**EXERCISE REQUIREMENTS:**
In the lines below, look for "computer". Copy each line where it appears.
++++ PROVIDED RECORDS
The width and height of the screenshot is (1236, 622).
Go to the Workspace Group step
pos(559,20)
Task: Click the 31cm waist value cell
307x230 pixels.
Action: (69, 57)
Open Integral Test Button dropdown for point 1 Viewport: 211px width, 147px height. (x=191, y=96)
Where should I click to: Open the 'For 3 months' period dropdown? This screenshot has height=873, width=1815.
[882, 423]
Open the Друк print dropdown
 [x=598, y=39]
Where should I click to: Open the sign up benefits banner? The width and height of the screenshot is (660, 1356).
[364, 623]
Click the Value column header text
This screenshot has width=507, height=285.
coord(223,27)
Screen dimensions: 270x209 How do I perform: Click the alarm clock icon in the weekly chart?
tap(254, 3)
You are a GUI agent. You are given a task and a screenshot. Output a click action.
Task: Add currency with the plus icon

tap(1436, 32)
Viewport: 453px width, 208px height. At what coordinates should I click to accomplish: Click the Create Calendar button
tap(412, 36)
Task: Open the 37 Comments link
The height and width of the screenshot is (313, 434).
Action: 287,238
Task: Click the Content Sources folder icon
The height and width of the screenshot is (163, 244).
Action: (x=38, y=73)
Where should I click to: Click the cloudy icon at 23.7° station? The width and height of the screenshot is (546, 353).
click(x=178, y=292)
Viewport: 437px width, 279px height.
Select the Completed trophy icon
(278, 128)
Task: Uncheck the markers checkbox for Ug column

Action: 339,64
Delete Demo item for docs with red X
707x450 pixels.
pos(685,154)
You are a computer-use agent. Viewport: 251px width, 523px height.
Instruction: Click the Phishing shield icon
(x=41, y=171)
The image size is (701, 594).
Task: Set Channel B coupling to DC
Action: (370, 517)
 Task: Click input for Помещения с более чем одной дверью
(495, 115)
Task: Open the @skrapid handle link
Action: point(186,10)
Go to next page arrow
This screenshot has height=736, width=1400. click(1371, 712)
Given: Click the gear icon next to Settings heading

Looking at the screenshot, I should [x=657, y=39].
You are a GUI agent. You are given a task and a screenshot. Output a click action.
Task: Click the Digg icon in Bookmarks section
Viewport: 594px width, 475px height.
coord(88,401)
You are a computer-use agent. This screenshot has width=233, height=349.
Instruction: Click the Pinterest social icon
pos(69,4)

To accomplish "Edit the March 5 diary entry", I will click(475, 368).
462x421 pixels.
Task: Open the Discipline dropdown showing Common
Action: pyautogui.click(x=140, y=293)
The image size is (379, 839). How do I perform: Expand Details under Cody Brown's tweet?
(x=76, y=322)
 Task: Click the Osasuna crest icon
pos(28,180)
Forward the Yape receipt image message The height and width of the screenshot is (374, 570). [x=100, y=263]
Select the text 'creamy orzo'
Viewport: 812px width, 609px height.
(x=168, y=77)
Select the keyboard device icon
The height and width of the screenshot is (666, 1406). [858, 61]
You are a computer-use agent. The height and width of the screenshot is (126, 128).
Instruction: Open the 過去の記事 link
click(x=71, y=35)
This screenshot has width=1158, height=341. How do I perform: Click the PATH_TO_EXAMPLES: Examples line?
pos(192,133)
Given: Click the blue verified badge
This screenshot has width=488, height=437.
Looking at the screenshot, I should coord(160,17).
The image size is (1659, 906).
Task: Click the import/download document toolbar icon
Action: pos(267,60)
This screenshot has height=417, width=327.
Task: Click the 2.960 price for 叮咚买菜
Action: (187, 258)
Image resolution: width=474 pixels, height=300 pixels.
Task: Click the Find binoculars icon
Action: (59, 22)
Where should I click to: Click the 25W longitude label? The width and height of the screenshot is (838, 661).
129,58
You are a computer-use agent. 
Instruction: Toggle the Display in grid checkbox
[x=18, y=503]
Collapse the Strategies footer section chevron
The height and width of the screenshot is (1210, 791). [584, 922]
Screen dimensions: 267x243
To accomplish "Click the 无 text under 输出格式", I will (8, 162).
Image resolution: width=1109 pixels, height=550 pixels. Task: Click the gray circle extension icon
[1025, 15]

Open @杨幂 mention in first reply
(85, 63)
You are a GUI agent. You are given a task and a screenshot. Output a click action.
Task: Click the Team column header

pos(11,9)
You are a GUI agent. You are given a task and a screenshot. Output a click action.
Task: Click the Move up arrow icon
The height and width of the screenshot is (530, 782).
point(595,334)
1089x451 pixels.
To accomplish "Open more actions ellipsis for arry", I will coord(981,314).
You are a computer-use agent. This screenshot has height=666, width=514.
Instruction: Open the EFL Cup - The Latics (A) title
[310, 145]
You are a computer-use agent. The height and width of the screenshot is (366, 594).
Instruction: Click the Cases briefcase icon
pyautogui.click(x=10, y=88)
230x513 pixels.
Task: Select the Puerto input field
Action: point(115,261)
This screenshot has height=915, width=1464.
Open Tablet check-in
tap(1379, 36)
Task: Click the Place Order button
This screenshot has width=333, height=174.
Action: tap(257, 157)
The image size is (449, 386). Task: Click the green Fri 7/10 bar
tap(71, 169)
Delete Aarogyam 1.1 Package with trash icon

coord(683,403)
++++++++
**TASK RESPONSE:**
You are a computer-use agent. Viewport: 251px width, 523px height.
You are a computer-use agent. This screenshot has width=233, height=349.
You are a computer-use agent. The height and width of the screenshot is (126, 128).
You are a computer-use agent. 
You are a computer-use agent. This screenshot has height=666, width=514.
You are a computer-use agent. The height and width of the screenshot is (366, 594).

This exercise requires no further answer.